The association between RAAS inhibitors use and risk of severe or fatal cases with COVID-19.
| Source | Study design and participants | Results | Increase of risk |
|---|---|---|---|
| Previous use or current use at admission | |||
| Mancia [ | A population-based case-control study. 6272 case patients with COVID-19 matching 30,759 controls. | ARBs or ACEIs use on the risk for severe or fatal cases: adjusted OR, 0.83; 95% CI, 0.63 to 1.10 for ARBs and 0.91; 95% CI, 0.69 to 1.21 for ACEIs | No |
| Reynolds [ | A multicenter retrospective study; Among 12,594 patients who were tested for Covid-19, 5894 (46.8%) were positive; 1002 had severe illness. | There was no higher risk (by ≥10 percentage points) of severe Covid-19 associated with ACEIs or ARBs use. | No |
| Abajo [ | A case-population study; 1139 cases with COVID-19 and 11,390 population controls were enrolled. | For COVID-19 requiring admission to hospital, including fatal cases and those admitted to ICU: adjusted OR, 0.94; 95% CI, 0.77–1.15 for RAAS inhibitors. | No |
| Jung S [ | A nationwide population-based cohort study.
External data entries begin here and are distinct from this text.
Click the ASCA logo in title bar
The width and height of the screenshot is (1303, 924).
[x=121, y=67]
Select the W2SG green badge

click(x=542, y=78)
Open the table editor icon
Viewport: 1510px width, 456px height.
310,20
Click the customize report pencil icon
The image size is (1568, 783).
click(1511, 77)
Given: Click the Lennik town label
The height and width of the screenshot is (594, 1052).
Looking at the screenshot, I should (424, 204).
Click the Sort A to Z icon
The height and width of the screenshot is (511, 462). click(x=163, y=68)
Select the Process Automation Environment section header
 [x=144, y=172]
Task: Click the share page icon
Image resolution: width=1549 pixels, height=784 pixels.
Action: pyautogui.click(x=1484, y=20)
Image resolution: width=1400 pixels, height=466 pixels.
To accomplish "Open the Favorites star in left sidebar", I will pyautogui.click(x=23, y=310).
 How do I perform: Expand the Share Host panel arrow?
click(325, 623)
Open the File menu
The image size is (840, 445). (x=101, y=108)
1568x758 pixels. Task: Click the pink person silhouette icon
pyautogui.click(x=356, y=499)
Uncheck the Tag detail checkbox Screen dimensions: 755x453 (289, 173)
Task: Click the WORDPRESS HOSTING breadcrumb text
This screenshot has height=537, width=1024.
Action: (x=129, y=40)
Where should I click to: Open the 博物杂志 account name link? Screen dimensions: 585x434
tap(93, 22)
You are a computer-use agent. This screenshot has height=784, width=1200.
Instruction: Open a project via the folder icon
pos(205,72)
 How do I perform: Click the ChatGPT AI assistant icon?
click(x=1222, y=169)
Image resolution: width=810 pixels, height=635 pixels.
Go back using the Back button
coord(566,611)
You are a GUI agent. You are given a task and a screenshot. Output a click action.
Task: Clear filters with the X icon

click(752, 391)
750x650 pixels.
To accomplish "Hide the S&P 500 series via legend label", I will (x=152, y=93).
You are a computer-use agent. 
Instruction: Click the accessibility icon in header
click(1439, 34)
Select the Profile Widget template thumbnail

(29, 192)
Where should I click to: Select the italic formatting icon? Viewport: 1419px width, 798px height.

Among 5179 confirmed COVID-19 cases, 762 patients were RAAS inhibitor users and 4417 patients were nonusers. | For a higher risk of mortality: adjusted OR, 0.88; 95% CI, 0.53–1.44 for RAAS inhibitors. | No |
| Meng J [ | A single-center retrospective study; 42 patients were enrolled, including ACEI/ARB group (n = 17) and non-ACEI/ARB group (n = 25). | Patients receiving ACEI or ARB therapy had a lower rate of severe diseases. | No |
| Yang G [ | A single-center retrospective study; 126 COVID-19 patients with preexisting hypertension were divided into two groups: ARBs/ACEIs group (n = 43) and non-ARBs/ACEIs group (n = 83). | A lower proportion of critical patients (9.3% vs 22.9%; P = 0.061), and a lower death rate (4.7% vs 13.3%; P = 0.216) were observed in ARBs/ACEIs group than non-ARBs/ACEIs group. | No |
| Feng Y [ | A multicenter retrospective study; 476 patients were divided into three groups (moderate, severe, and critical group). | Compared with severe and critical groups, there were more patients taking ACEI/ARB in moderate group. | No |
| Peng Y [ | A single-center retrospective study; 112 COVID-19 patients with CVD were divided into two groups (critical group and general group). | No significant difference in the proportion of ACEI/ARB between the critical group and the general group or between non-survivors and survivors. | No |
| Continue to use after admission | |||
| Zhang p [ | A multicenter retrospective study; 1128 adult patients with hypertension and COVID-19 were enrolled. Model 1: 188 patients taking ACEI/ARB during hospitalization and 940 not; model 2: 1:2 (174 with ACEI/ARB use:348 without) matching; model 3: 1:1 (181 with ACEI/ARB use:181 with other antihypertensive drugs) matching. | ACEI/ARB use on the risk for all-cause mortality: Model 1: adjusted HR, 0.42; 95% CI, 0.19–0.92; P = .03; Model 2: adjusted HR, 0.37; 95%CI, 0.15–0.89; P = .03; Model 3: adjusted HR, 0.29; 95%CI, 0.12–0.69; P = 0.005. | No; possibly reduce risk |
| Li J [ | A single-center retrospective study; 362 COVID-19 patients with hypertension were enrolled, including 115 patients (31.8%) taking ACEI/ARBs. | The percentage of patients with hypertension taking ACEIs/ARBs did not differ between those with severe and nonsevere infections nor between nonsurvivors and survivors. | No |
| Huang Z [ | An observational registry study; 50 hospitalized hypertension patients with COVID-19 were grouped into RAS blockers group (n = 20) and non-RAS blockers group (n = 30). | There was no significant difference in clinical severity, clinical course and in-hospital mortality between RAS blockers group and non-RAS blockers group. | No |
Abbreviation: OR, odds ratio; HR, hazard ratio.